[[ Records for the exercise open ]]
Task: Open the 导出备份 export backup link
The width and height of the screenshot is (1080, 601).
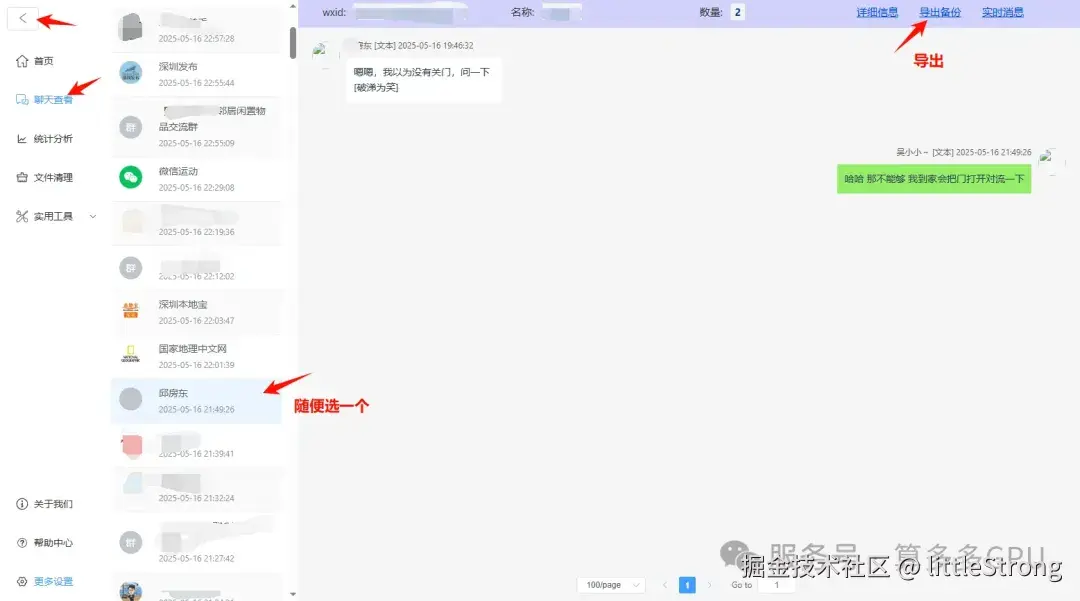Action: point(940,12)
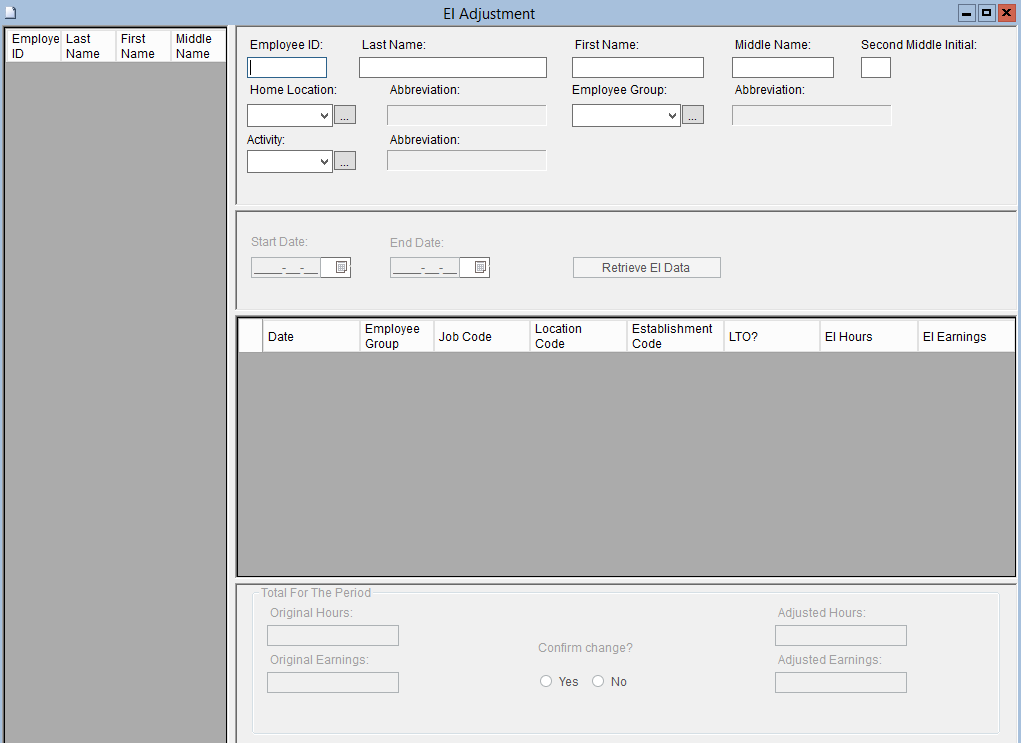Click the Date column header in grid
Image resolution: width=1021 pixels, height=743 pixels.
[311, 337]
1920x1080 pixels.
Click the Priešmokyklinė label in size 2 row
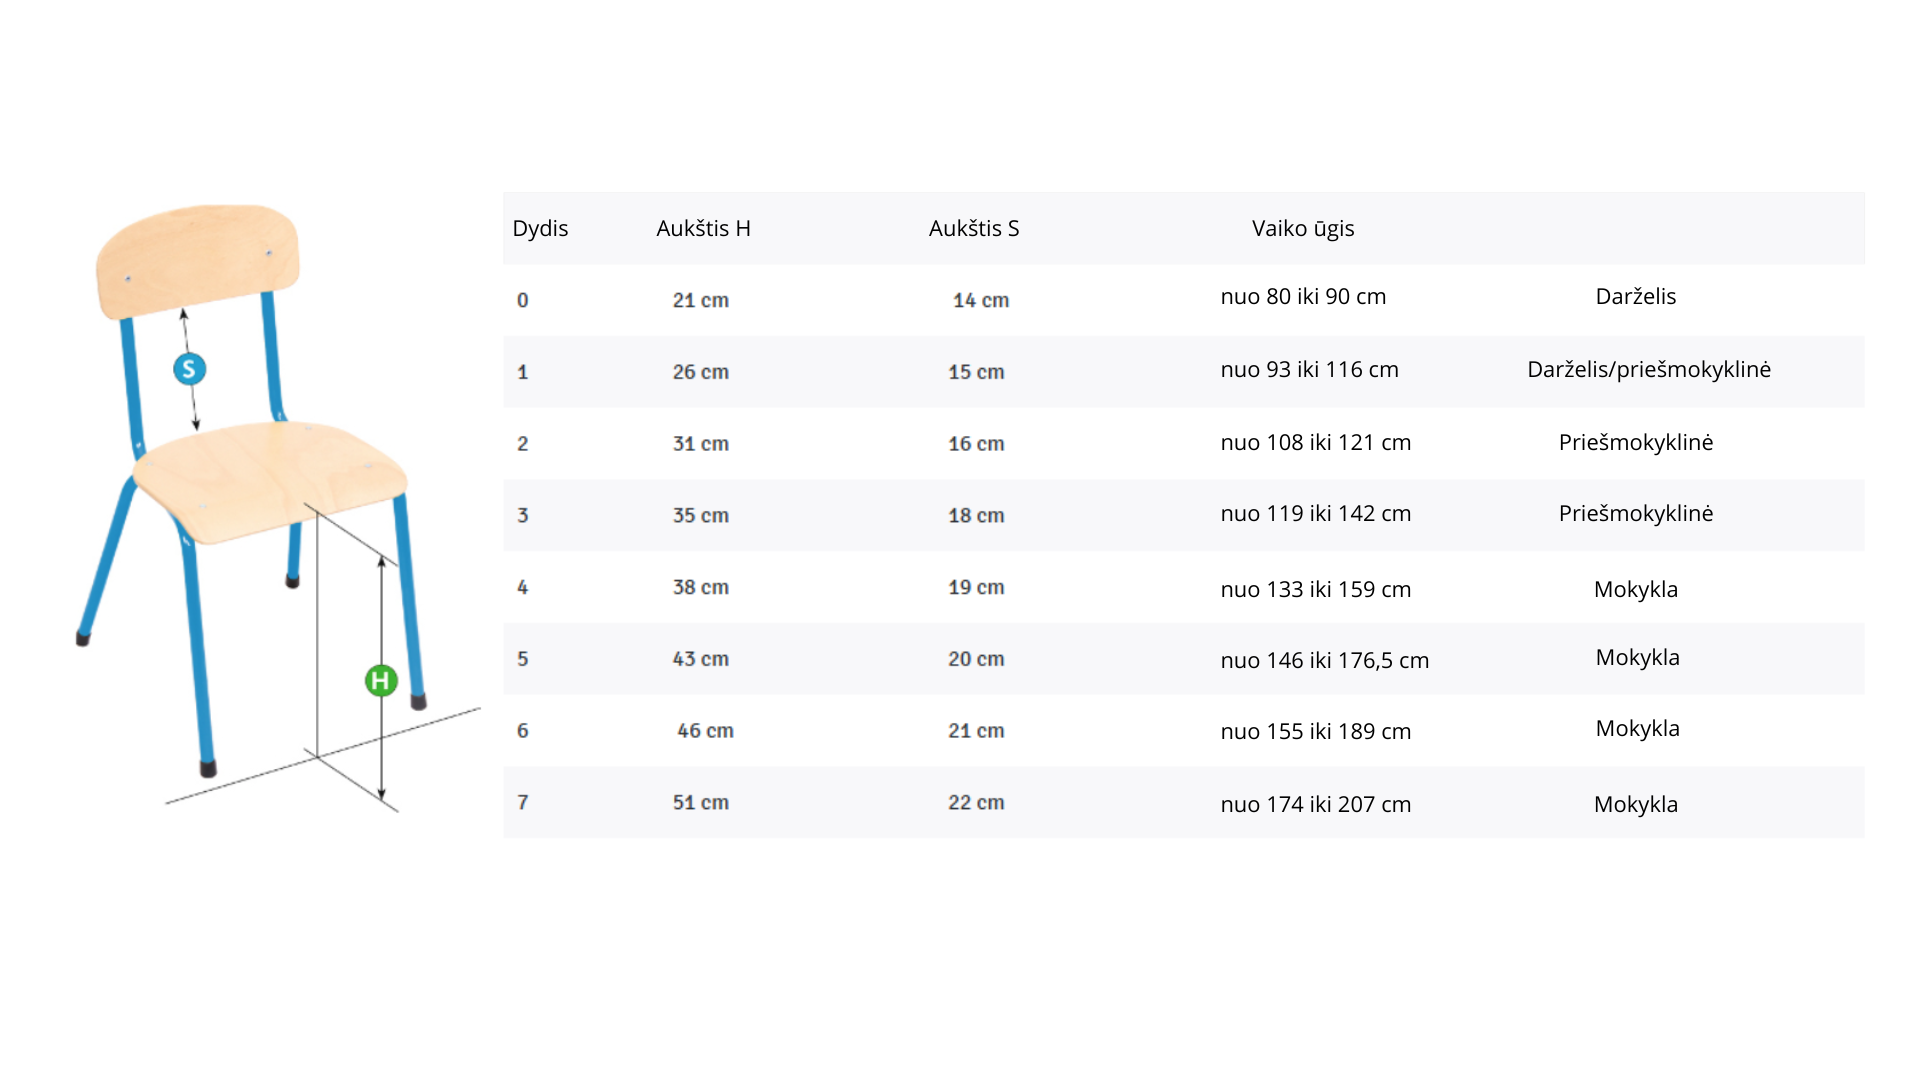1636,442
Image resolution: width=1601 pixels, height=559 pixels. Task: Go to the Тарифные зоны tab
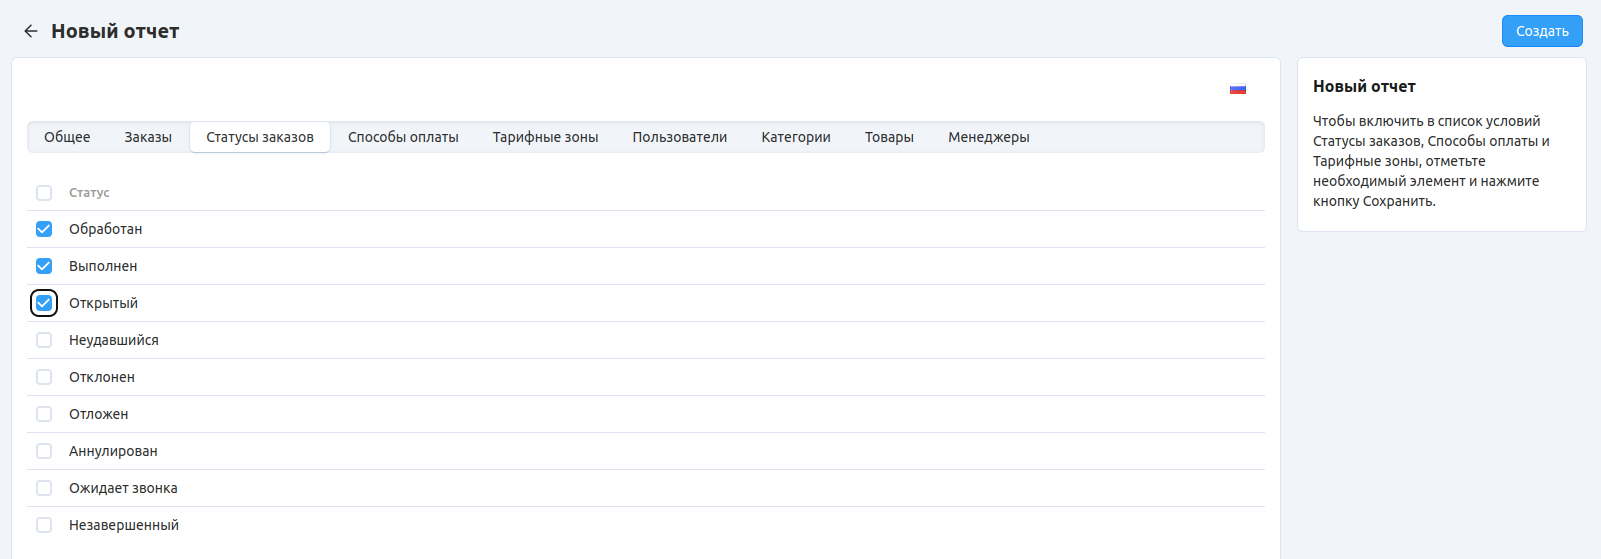545,137
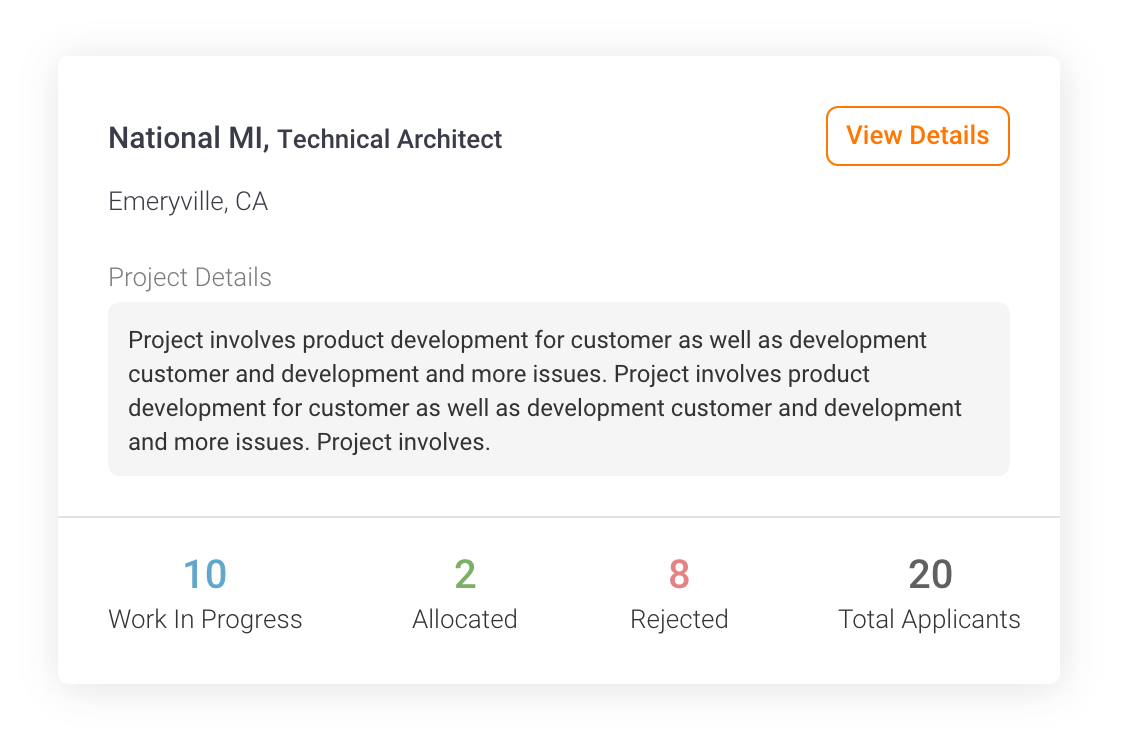
Task: Click the Work In Progress label
Action: 205,619
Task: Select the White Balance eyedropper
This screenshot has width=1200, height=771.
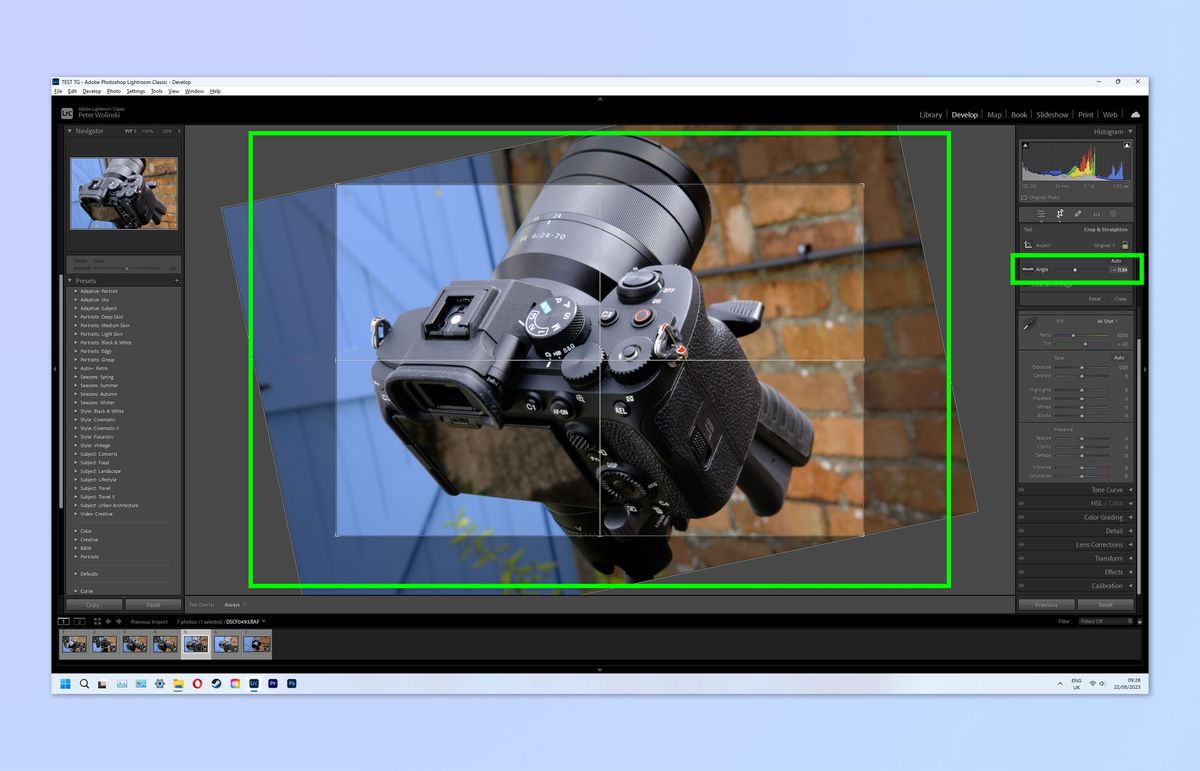Action: pos(1030,323)
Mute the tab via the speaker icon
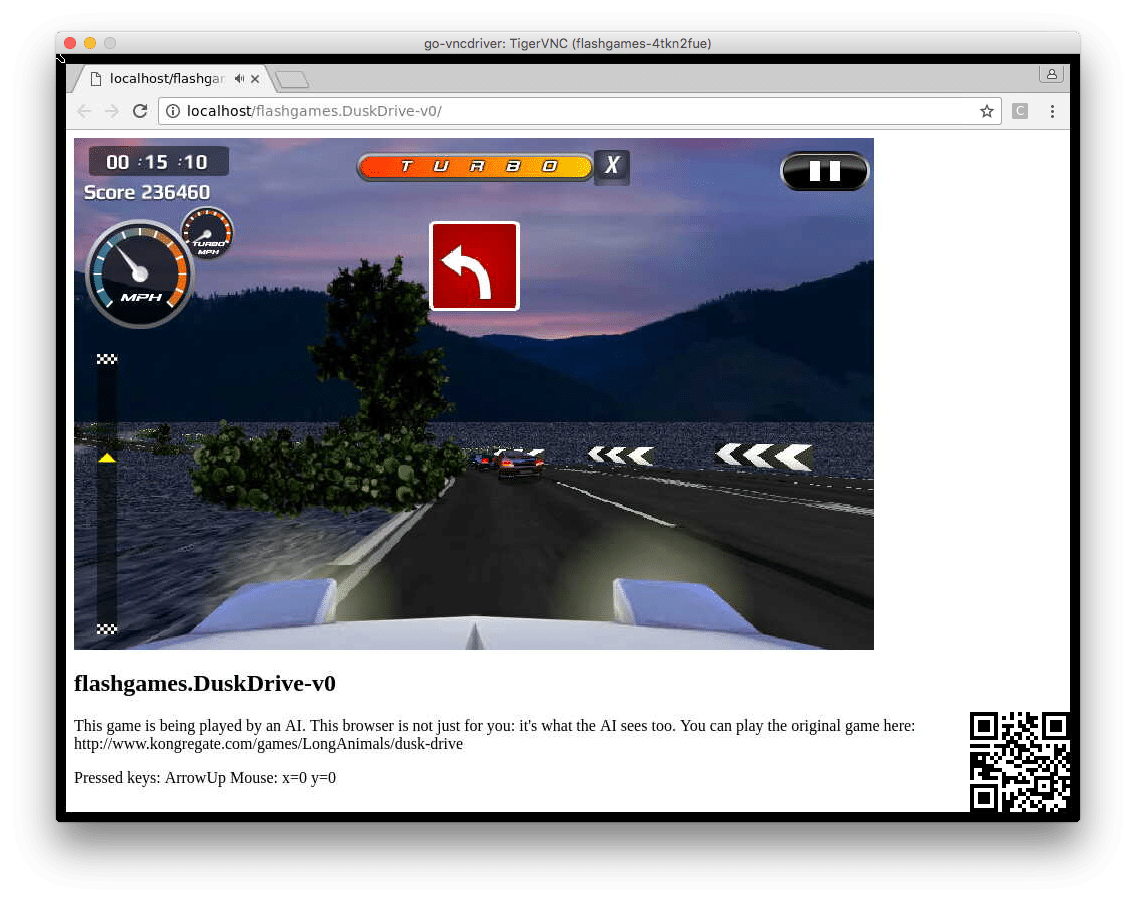The image size is (1136, 902). click(239, 79)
[[ Records for the exercise closed ]]
Work to complete:
Write out the whole listing exactly, and drop the pictures.

Task solution:
Task: Open the 导出备份 export backup link
The width and height of the screenshot is (1080, 601).
Action: point(940,12)
Click the Date column header in grid
Image resolution: width=1021 pixels, height=743 pixels.
[311, 337]
1920x1080 pixels.
Click the Priešmokyklinė label in size 2 row
1636,442
Image resolution: width=1601 pixels, height=559 pixels. Task: Go to the Тарифные зоны tab
545,137
Task: Click the Work In Progress label
Action: 205,619
Task: Select the White Balance eyedropper
This screenshot has width=1200, height=771.
Action: pos(1030,323)
Mute the tab via the speaker icon
The image size is (1136, 902). click(239, 79)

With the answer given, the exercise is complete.